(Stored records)
* * * * * * *

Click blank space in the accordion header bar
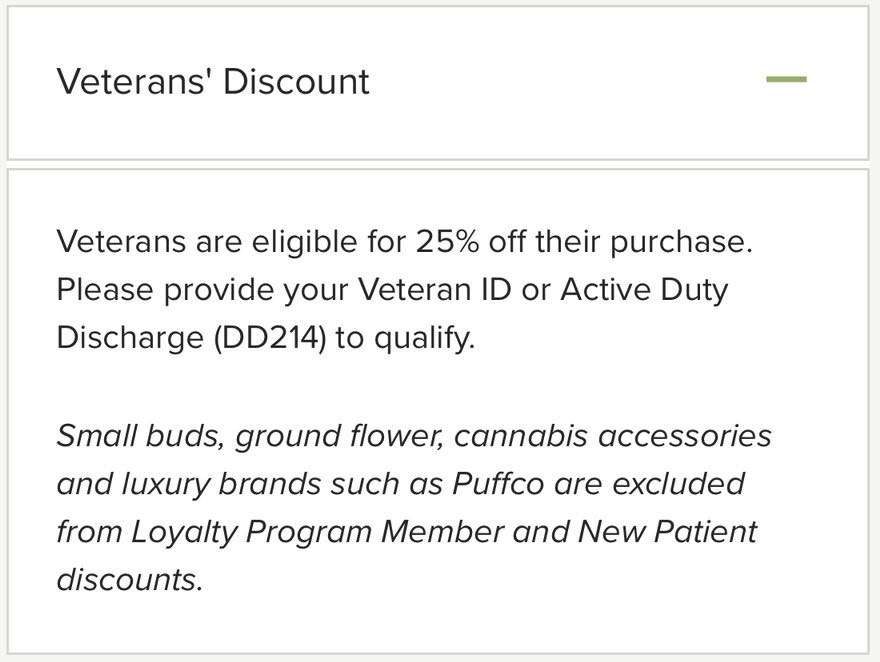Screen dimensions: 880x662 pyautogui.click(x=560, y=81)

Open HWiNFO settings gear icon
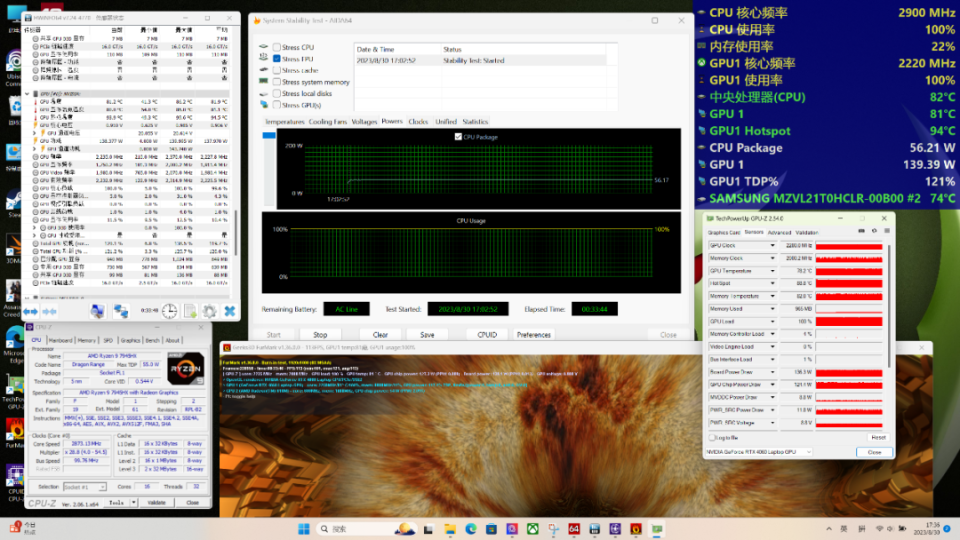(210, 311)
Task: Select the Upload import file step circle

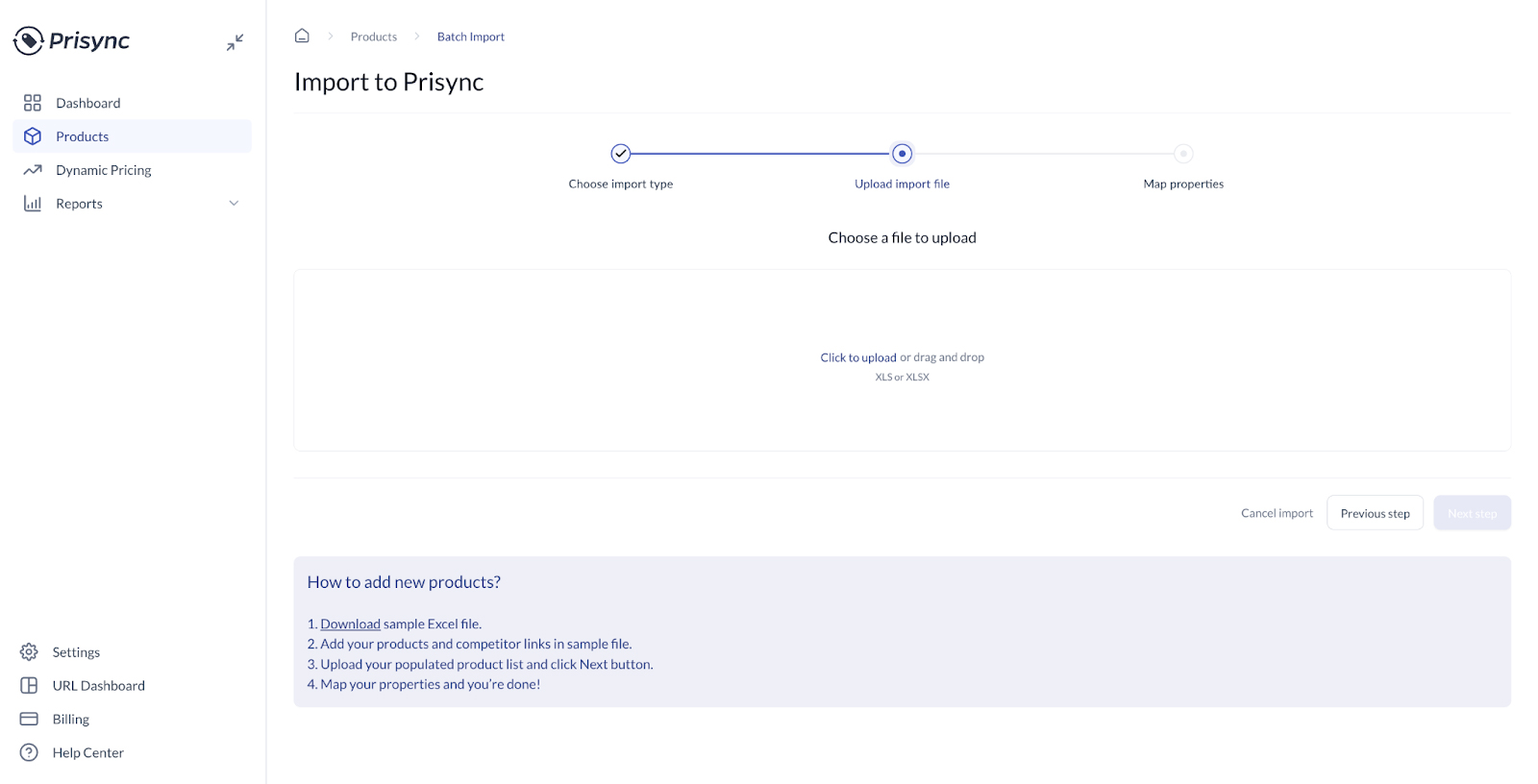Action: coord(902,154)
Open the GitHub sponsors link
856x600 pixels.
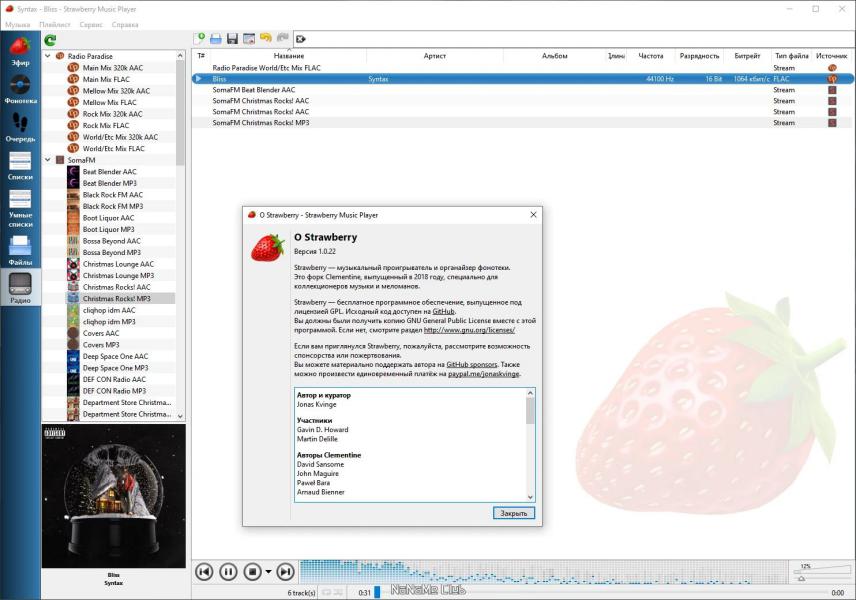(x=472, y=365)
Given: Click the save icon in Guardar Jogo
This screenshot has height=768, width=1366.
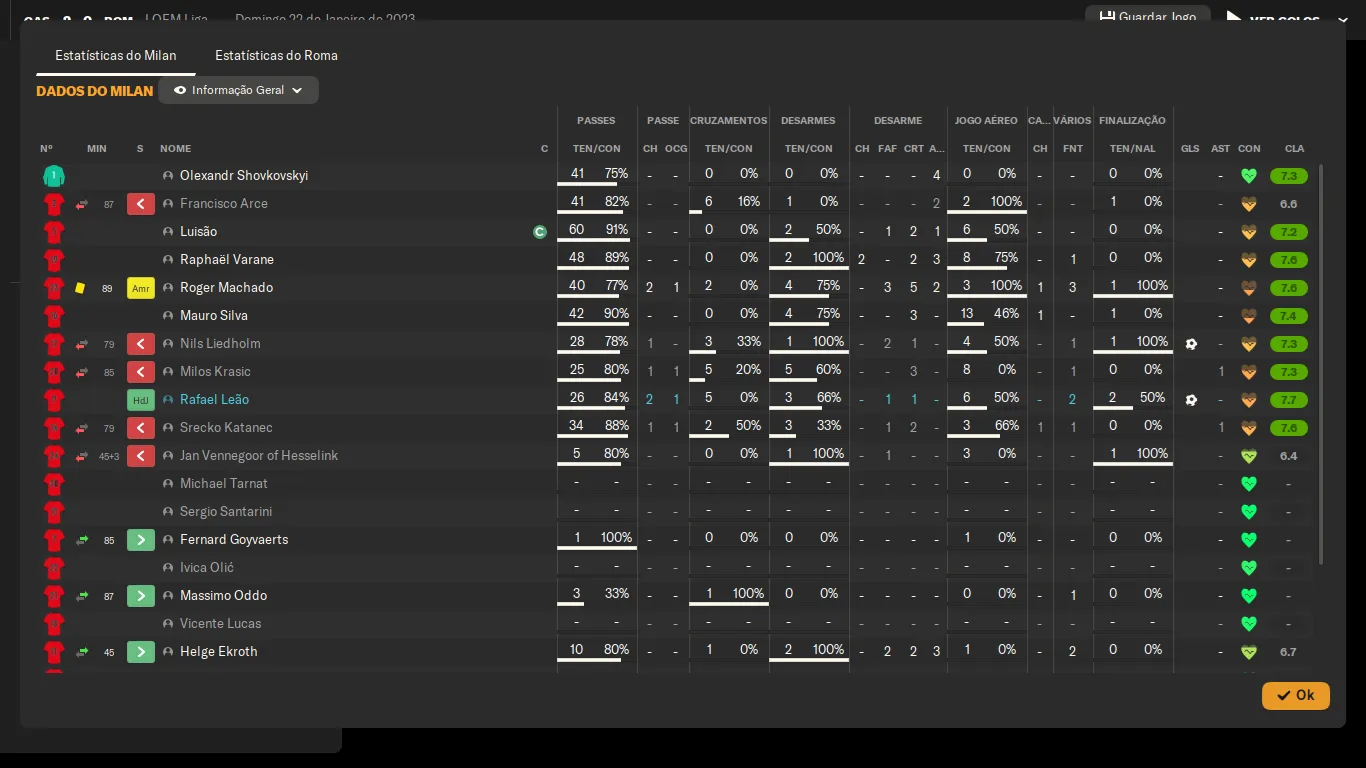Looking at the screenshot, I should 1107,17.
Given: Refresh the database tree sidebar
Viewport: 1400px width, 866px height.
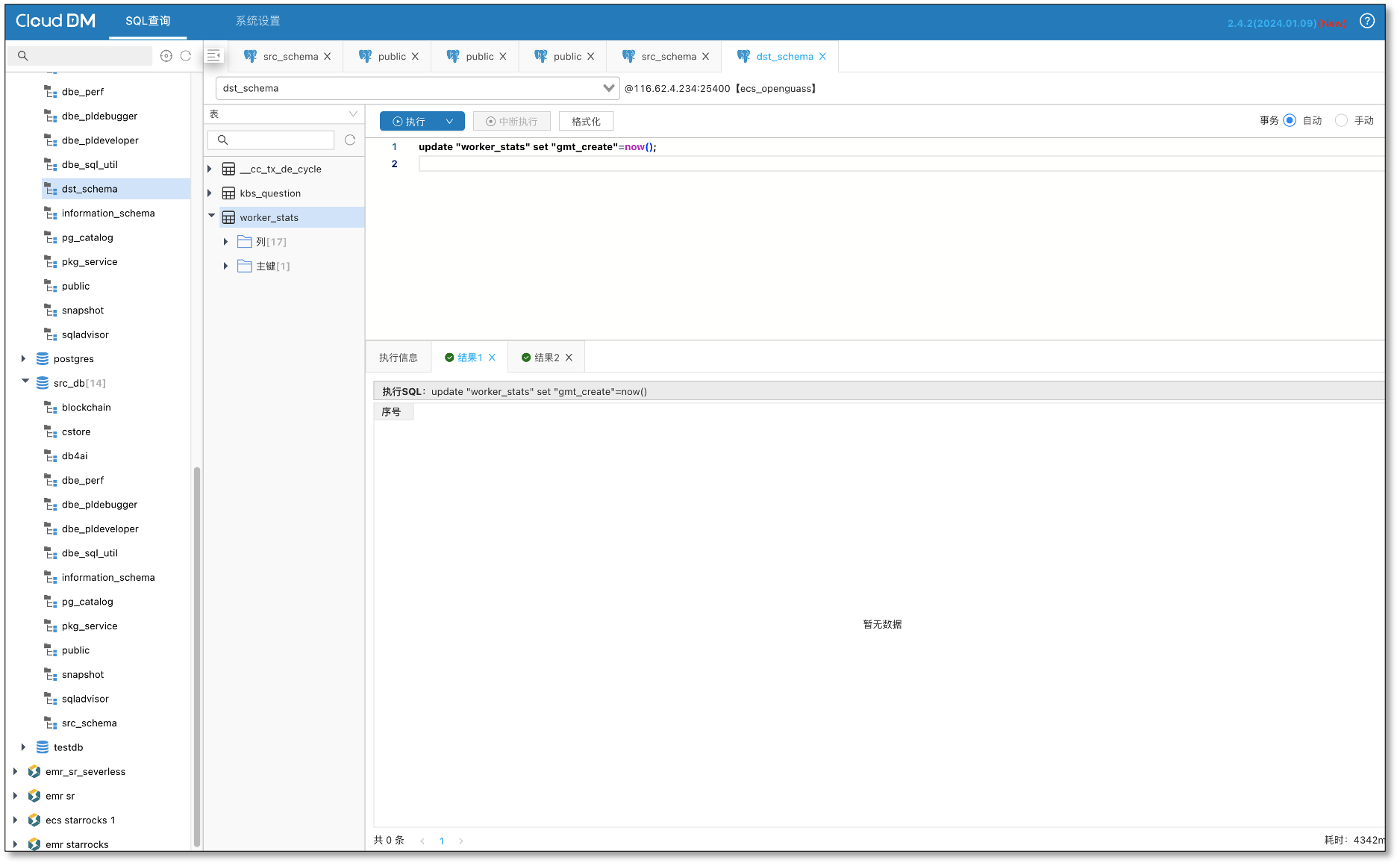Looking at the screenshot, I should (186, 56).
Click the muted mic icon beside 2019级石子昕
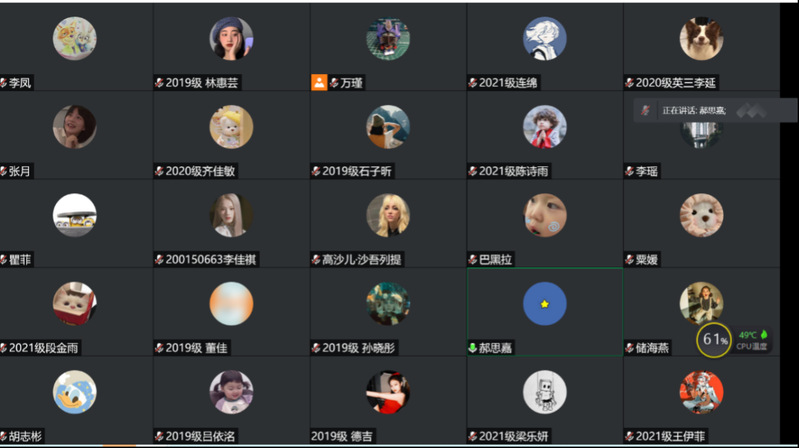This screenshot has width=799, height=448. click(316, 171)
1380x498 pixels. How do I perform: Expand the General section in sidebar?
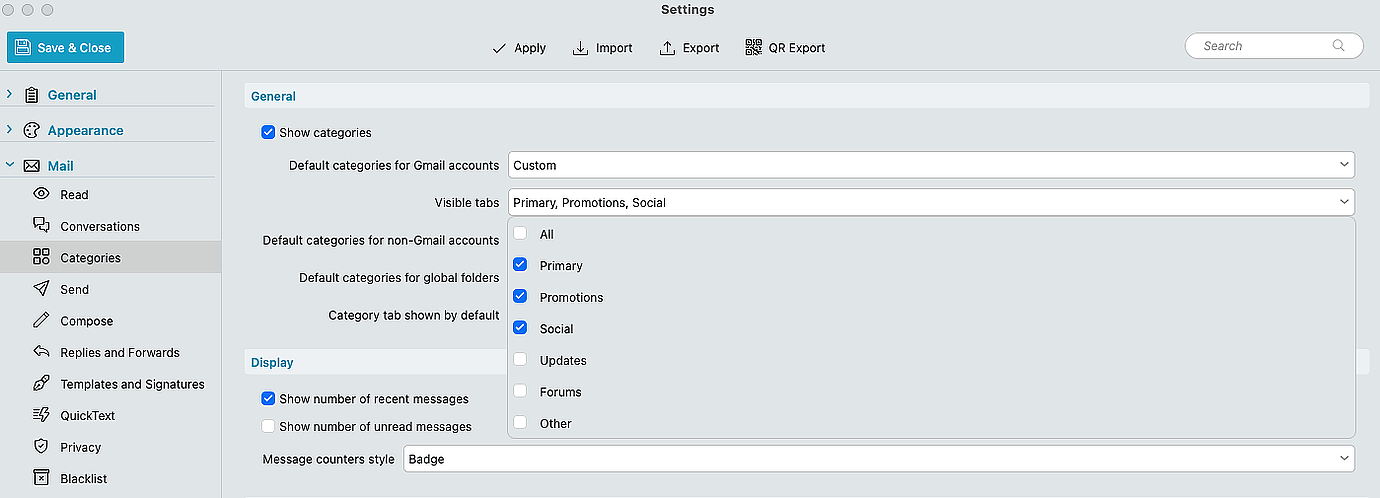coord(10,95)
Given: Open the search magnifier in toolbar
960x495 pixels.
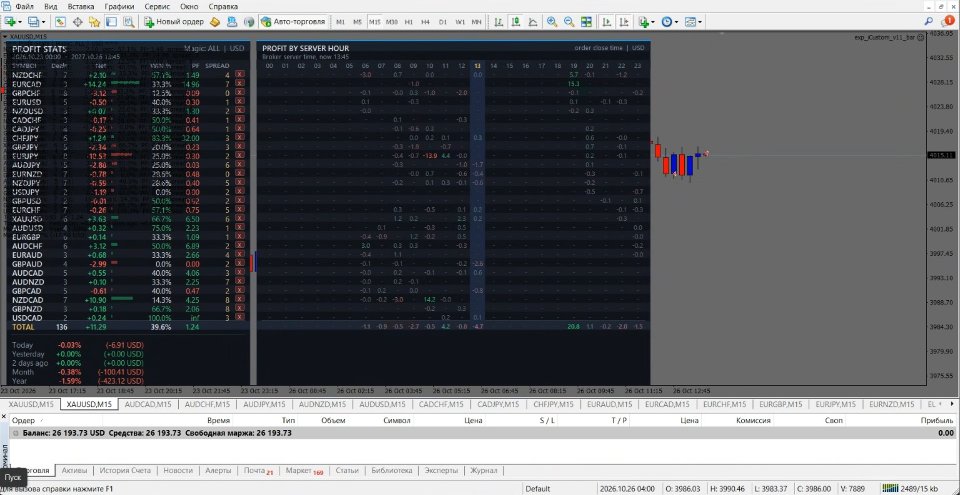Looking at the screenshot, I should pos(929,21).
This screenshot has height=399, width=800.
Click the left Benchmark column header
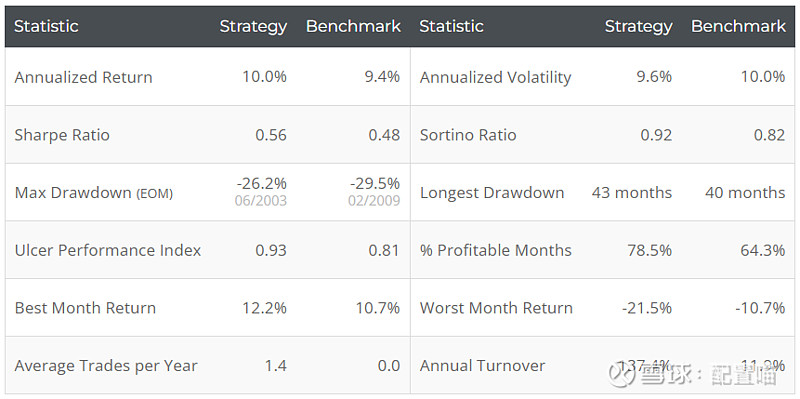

* * * * * * *

#### [Your task]
Only the lines from the line with "Open the GitHub sponsors link" through the end of the entries above, copied exactly and with both ends included, belong in the response; the pictures do not.

#### [Finished exercise]
Open the GitHub sponsors link
856x600 pixels.
(x=472, y=365)
Given: Click the save icon in Guardar Jogo
This screenshot has height=768, width=1366.
Looking at the screenshot, I should 1107,17.
Given: Refresh the database tree sidebar
Viewport: 1400px width, 866px height.
Looking at the screenshot, I should (186, 56).
Click the muted mic icon beside 2019级石子昕
This screenshot has width=799, height=448. click(316, 171)
1380x498 pixels. How do I perform: Expand the General section in sidebar?
coord(10,95)
Given: Open the search magnifier in toolbar
960x495 pixels.
Looking at the screenshot, I should pos(929,21).
This screenshot has height=399, width=800.
Click the left Benchmark column header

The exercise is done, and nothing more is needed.